- **Work item**: Look through the records below for the line with "Image resolution: width=1470, height=1141.". Return that line and each one after it up to and including the line with "Einstellungen ansehen (1355, 1083)", exactly.

- **Entries provided**:
/---
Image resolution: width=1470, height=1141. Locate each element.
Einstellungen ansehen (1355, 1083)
\---
/---
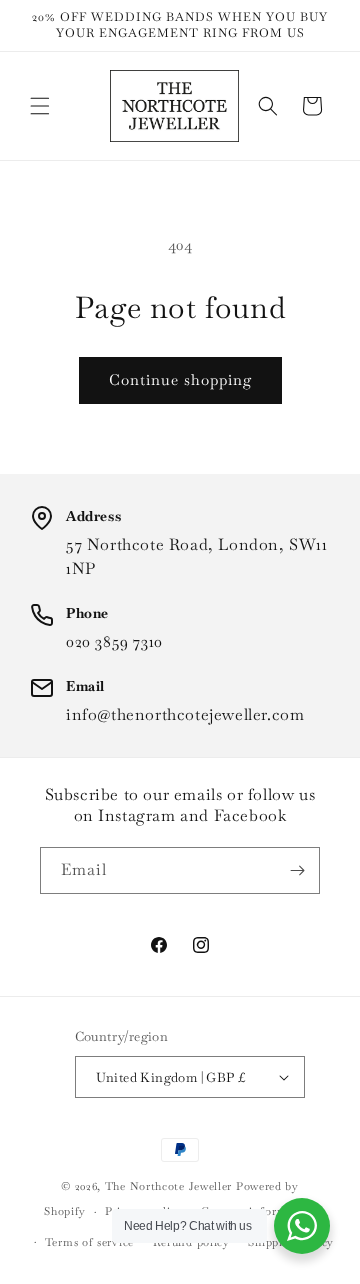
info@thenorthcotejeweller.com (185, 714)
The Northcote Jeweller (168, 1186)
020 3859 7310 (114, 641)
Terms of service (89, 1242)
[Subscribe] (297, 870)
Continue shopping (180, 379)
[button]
\---
- **Your response**:
Image resolution: width=1470, height=1141. Locate each element.
Einstellungen ansehen (1355, 1083)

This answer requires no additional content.